WHAT IS EXPECTED
Scan the entries below for "agent" and copy each line that holds it.

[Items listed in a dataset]
* * *

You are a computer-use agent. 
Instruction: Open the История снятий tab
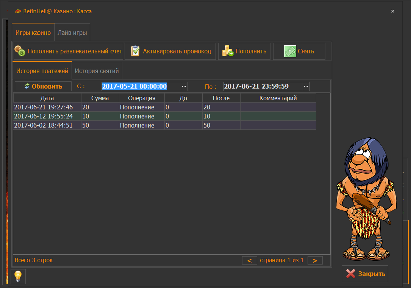pos(97,71)
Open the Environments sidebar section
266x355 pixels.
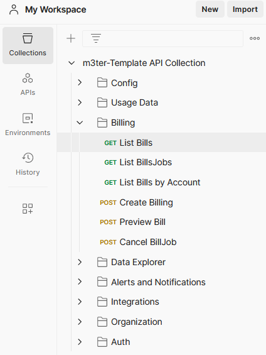pyautogui.click(x=28, y=124)
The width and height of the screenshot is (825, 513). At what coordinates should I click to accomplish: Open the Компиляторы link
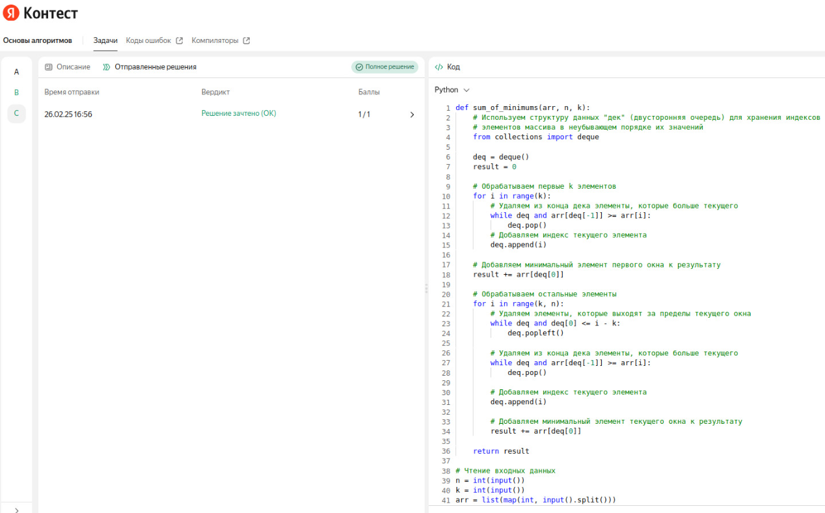click(215, 40)
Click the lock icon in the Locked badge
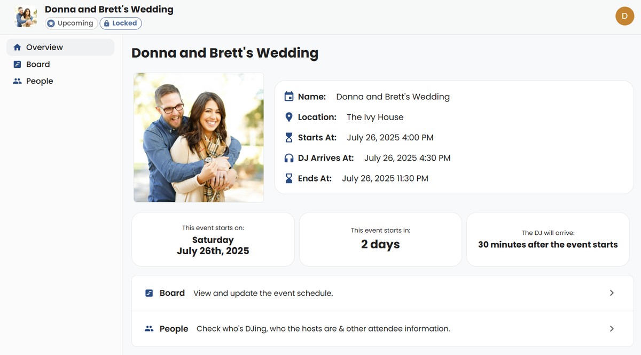Screen dimensions: 641x355 (x=106, y=23)
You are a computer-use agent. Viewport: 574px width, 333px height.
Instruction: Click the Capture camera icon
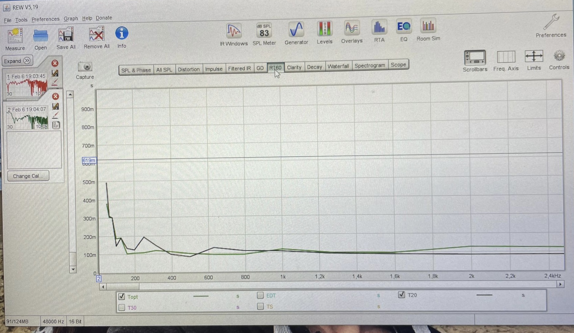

* * *

EXERCISE OUTPUT
You are a computer-use agent. 
You are a computer-use agent. Viewport: 574px width, 333px height.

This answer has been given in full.